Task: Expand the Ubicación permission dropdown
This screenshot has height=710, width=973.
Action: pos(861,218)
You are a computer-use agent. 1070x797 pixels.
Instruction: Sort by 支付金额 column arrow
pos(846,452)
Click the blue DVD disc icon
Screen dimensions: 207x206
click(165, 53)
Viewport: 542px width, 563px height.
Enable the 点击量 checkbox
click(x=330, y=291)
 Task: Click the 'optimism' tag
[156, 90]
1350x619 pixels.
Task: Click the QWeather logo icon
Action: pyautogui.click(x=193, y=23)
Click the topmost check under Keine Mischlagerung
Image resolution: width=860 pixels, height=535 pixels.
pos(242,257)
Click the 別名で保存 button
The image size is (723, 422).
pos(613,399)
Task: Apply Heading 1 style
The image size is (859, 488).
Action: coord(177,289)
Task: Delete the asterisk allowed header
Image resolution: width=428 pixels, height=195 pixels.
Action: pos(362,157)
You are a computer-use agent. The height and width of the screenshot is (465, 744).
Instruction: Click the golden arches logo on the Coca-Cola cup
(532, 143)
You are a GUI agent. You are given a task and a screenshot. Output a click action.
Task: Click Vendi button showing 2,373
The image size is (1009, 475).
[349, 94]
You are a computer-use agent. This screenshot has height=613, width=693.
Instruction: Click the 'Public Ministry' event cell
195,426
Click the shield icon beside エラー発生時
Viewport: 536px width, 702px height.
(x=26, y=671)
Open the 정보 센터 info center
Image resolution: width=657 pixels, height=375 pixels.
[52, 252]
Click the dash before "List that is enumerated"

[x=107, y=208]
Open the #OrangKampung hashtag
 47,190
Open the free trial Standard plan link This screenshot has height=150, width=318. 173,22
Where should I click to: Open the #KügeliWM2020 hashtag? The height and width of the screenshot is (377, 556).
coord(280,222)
- - - - -
EXERCISE AIM:
Print the line with "Screen dimensions: 207x206" and every line after it in the entries above, exactly as written. Leave out all other lines.

REPLY:
Screen dimensions: 207x206
click(165, 53)
Viewport: 542px width, 563px height.
Enable the 点击量 checkbox
click(x=330, y=291)
 Task: Click the 'optimism' tag
[156, 90]
1350x619 pixels.
Task: Click the QWeather logo icon
Action: pyautogui.click(x=193, y=23)
Click the topmost check under Keine Mischlagerung
Image resolution: width=860 pixels, height=535 pixels.
pos(242,257)
Click the 別名で保存 button
The image size is (723, 422).
pos(613,399)
Task: Apply Heading 1 style
The image size is (859, 488).
Action: coord(177,289)
Task: Delete the asterisk allowed header
Image resolution: width=428 pixels, height=195 pixels.
Action: pos(362,157)
You are a computer-use agent. The height and width of the screenshot is (465, 744).
Instruction: Click the golden arches logo on the Coca-Cola cup
(532, 143)
You are a GUI agent. You are given a task and a screenshot. Output a click action.
Task: Click Vendi button showing 2,373
The image size is (1009, 475).
[349, 94]
You are a computer-use agent. This screenshot has height=613, width=693.
Instruction: Click the 'Public Ministry' event cell
195,426
Click the shield icon beside エラー発生時
Viewport: 536px width, 702px height.
(x=26, y=671)
Open the 정보 센터 info center
Image resolution: width=657 pixels, height=375 pixels.
[52, 252]
Click the dash before "List that is enumerated"

[x=107, y=208]
Open the #OrangKampung hashtag
 47,190
Open the free trial Standard plan link This screenshot has height=150, width=318. 173,22
Where should I click to: Open the #KügeliWM2020 hashtag? The height and width of the screenshot is (377, 556).
coord(280,222)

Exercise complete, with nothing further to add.